Everything Pop Punk

John Scalzi

I’m traveling today to DJ a friend’s birthday party this evening (yes! You can hire me as a DJ! For weddings, birthday parties and bar/bat mitzvahs!), and aside from what I usually play, this friend also requested a sprinkling of mashups and/or reinterpretations of popular songs into other musical subgenres. Well, as you may know, YouTube is positively rife with such things, so I spent last night a couple of hours trawling about for fun and/or surprising takes on hit music.

Alex Melton, the fellow you see above, has made a nice YouTube career on taking hits and swapping their genres, particularly making them “pop punk,” so I thought it would be fun to show you one I’m not adding to my DJ mix, not because it isn’t good, but because I’m just more likely to play this actual particular song itself. But it’s fun to listen to this take of it. It is relevant to my musical interests, shall we say. For the actual DJ set, I have some nice mashup/revisions that I think people will enjoy. I guess we’ll find out tonight!

And, yes, in fact, no one is more surprised than me that I have developed this weird little side gig as a DJ. To be very clear, I am not one of those DJs who beat matches and has a light show and wears head-encompassing masks, since all that sounds like too much work to me (and in the case of the masks, very stuffy). I am the quintessential “wedding DJ,” i.e., the guy who will play the biggest damn hits of the last several decades so that everyone, even your grandma (heck, especially your grandma) will hit the dance floor.

But it seems to work, since I get asked a lot to do it, especially at science fiction conventions, where, aside from anything else, the fact that a Hugo-winning novelist will be your DJ for the evening has some weird appeal. And of course, I enjoy doing it, not the least because if I’m DJing then I at least know there will be music I want to dance to, and I enjoy dancing a lot. It’s how I met Krissy, after all. “Science Fiction Convention DJ” is a deeply specialized subgenre of the field, but one I can reasonably say I’m at or near the top of. I am in fact an award-winning Science Fiction Convention DJ. I should put that on my CV.

(Also, actually, I have DJ’d a wedding. And, clearly, a birthday party or two. Maybe don’t hire me for your kid’s bar/bat mitzvah, I don’t think they’ll really want someone who looks like their dad up there spinning tunes.)

Anyway, I’m off for the weekend. Enjoy yourselves while I’m off spinning tunes.

— JS

11 Comments on “Everything Pop Punk”

  1. PS: A funny little DJ story:

    I was at my high school Alumni Weekend in October and in the evening after dinner they had a dance, with professional DJ Richard Blade (these days from Sirius XM’s “First Wave” station, and also the biggest DJ on the legendary KROQ radio station when I went to high school) spinning tunes.

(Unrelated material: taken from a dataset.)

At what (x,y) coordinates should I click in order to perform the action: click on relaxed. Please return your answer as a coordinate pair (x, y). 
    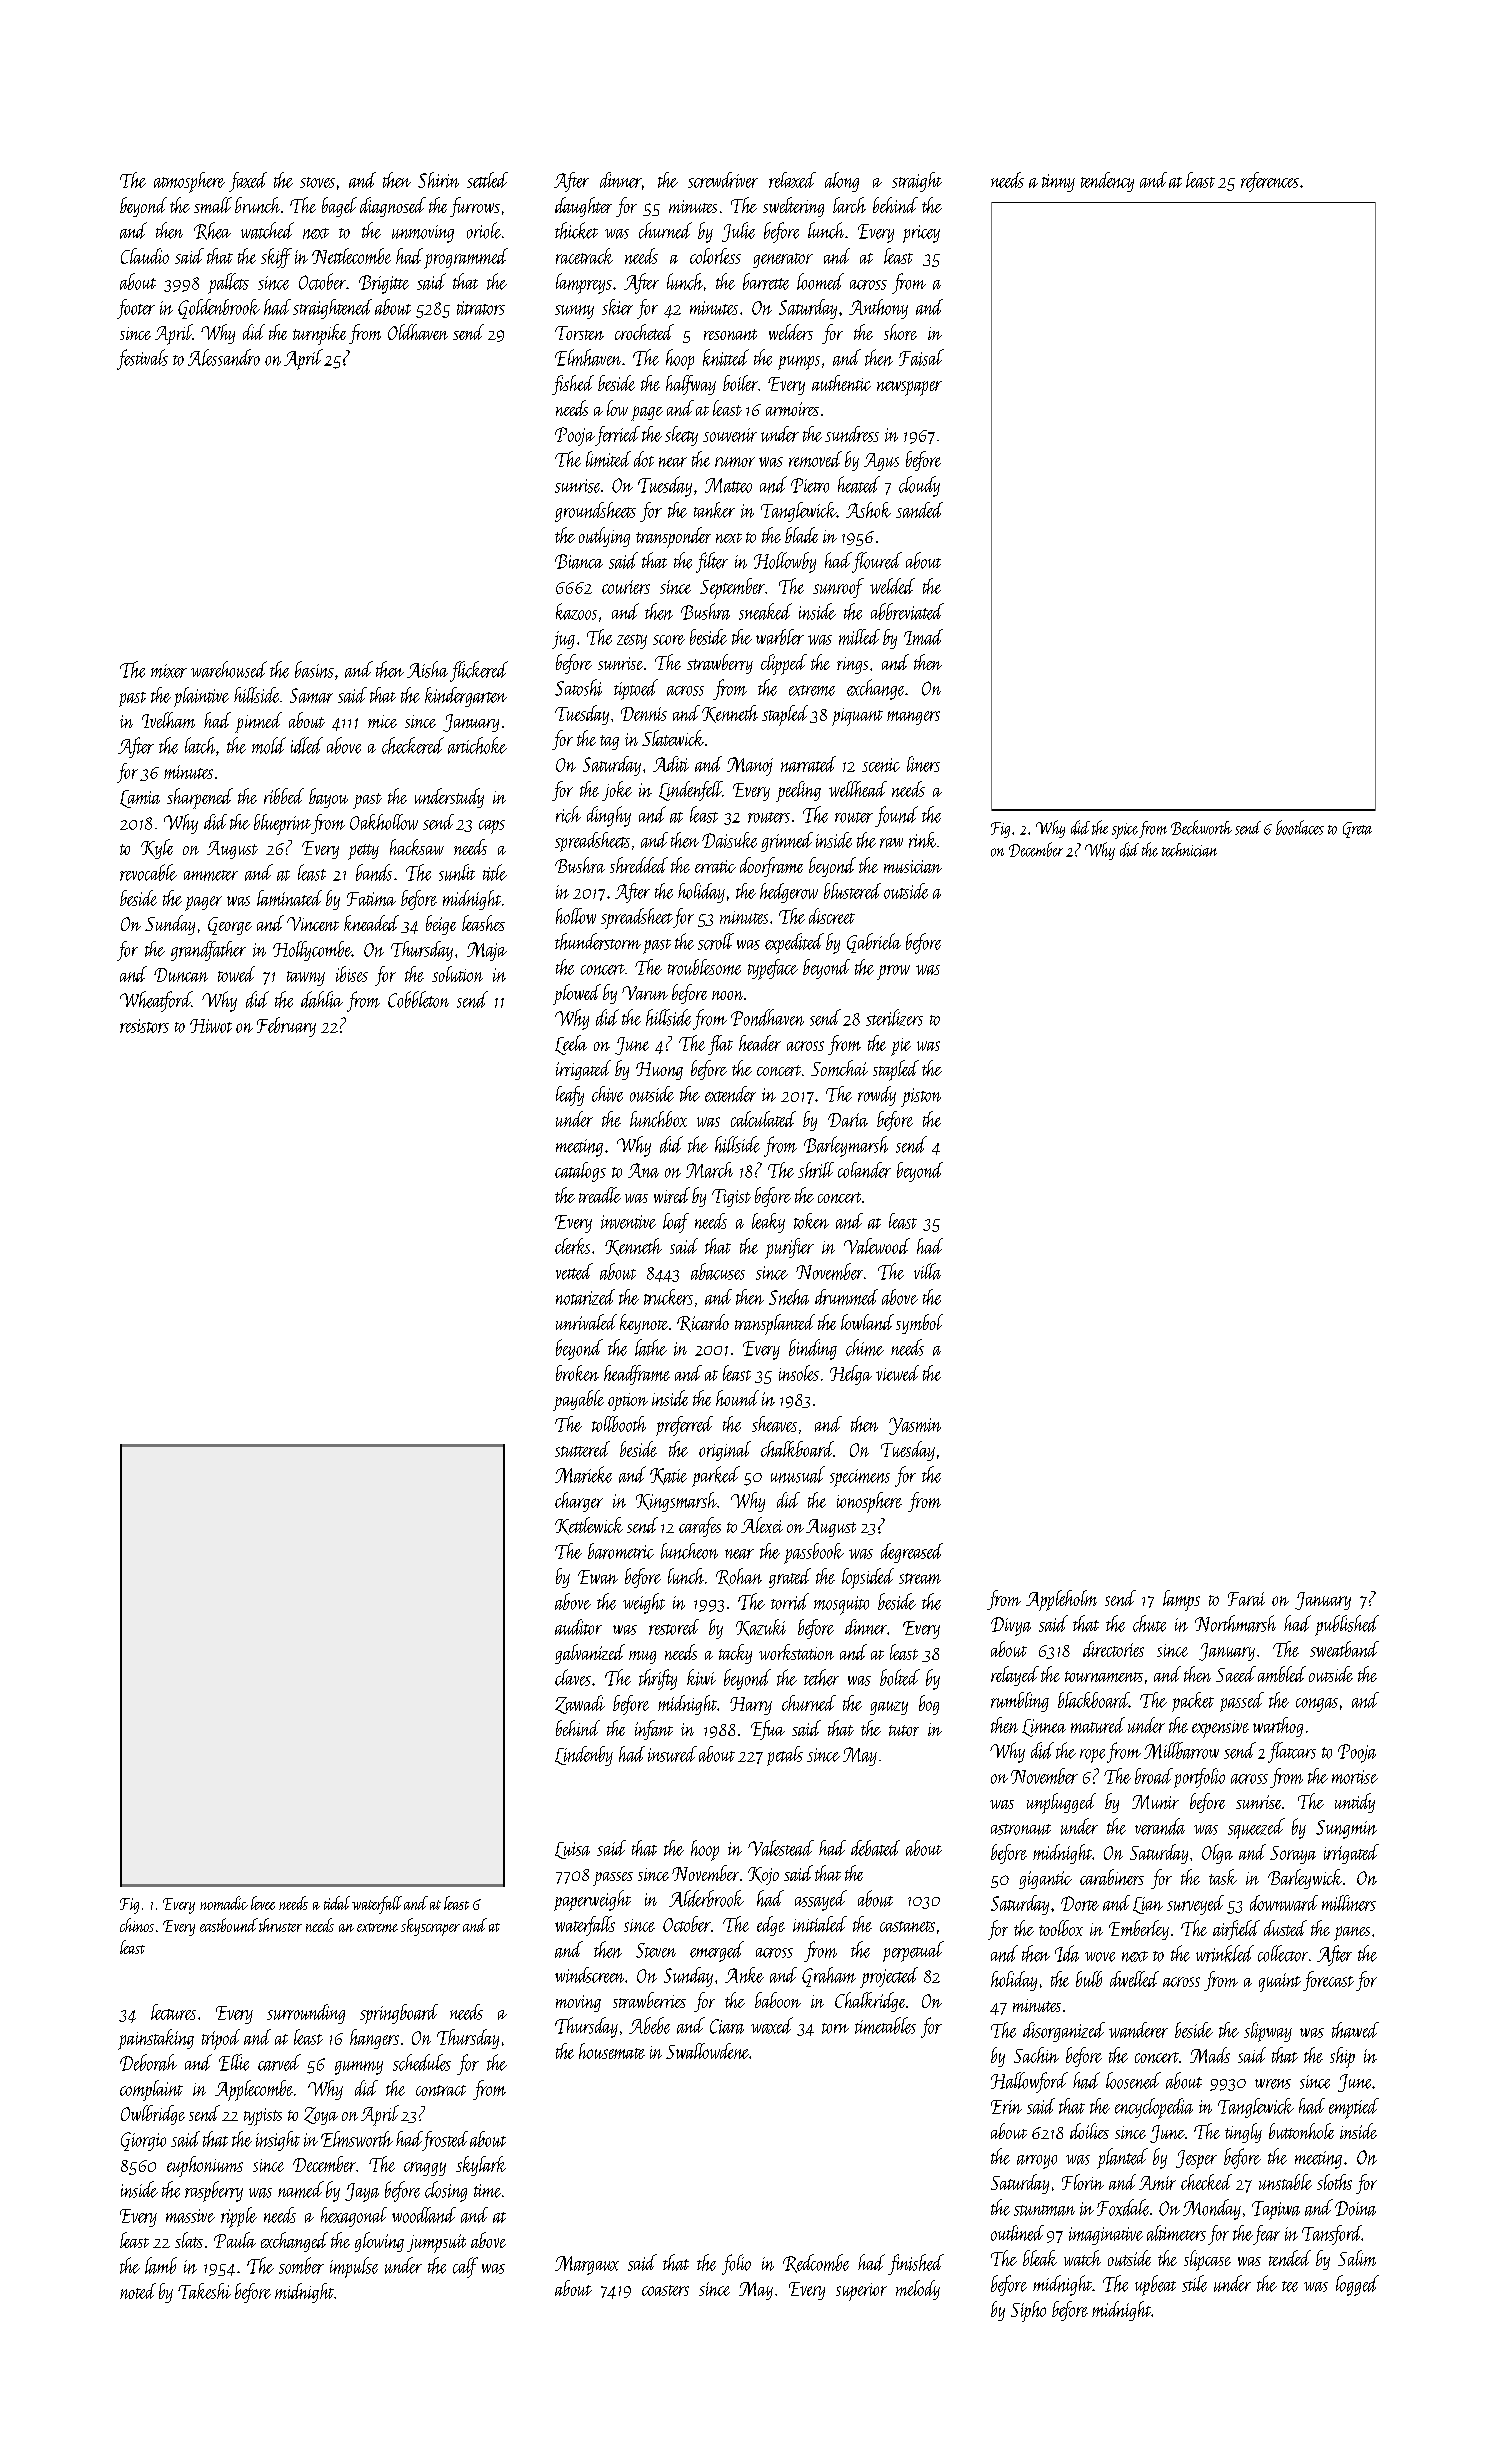
    Looking at the image, I should click on (792, 180).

    During the dance one of the coordinators of the alumni weekend came up and said, hey, we heard you DJ too, want us to ask Richard Blade to let you do a set. I looked at them in horror, since that was basically asking someone who can maybe bake cookies if he wants to go up and fool about with a Michelin-starred chef’s dinner service. Their heart was in the right place by asking! But no!

    I politely declined.

    Richard Blade, by the way, did an awesome set.

  2. Aaww man! I wish I had known about this several weeks ago. My wife and I recently celebrated our 30th wedding anniversary and had a vow renewal ceremony for family and friends. We would have totally booked you!

  3. Not sure if you found this or not, but DJ Cummerbund’s “YYMilk” (Ke$ha’s “My Milkshake” mixed with Rush’s “YYZ”) is pretty inspired in this genre, and maybe also in or near your musical wheelhouse.

  4. Now I really want to convince my partner to book you for our wedding. I’m not sure we could afford you though!

  5. I’m also a big fan of Alex Melton’s series where he takes emo/pop-punk music and does a country cover of it. “I Write Sins Not Tractors” is one of my favourites:

  6. When I was a wee bit older than you are, I found myself updating from “I’m old enough to be their parent” to “I’m old enough to be their grandparent!” (yikes)

    I was in a community theatre production of “Tom Sawyer,” and I played the mother of a 10-year-old. I was 53. Yikes!